Qué se necesita = Sustituye "shortcut" por "link" en todos los registros y vuelve a escribir las líneas sin ningún otro cambio.

Entradas almacenadas de una colección =
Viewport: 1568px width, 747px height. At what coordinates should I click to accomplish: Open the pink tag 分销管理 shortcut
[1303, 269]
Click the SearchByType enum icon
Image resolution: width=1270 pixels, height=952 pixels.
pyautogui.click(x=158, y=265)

Resultado obtenido =
Viewport: 1568px width, 747px height. At what coordinates should I click to accomplish: Open the pink tag 分销管理 link
[1303, 269]
Click the SearchByType enum icon
Image resolution: width=1270 pixels, height=952 pixels.
pyautogui.click(x=158, y=265)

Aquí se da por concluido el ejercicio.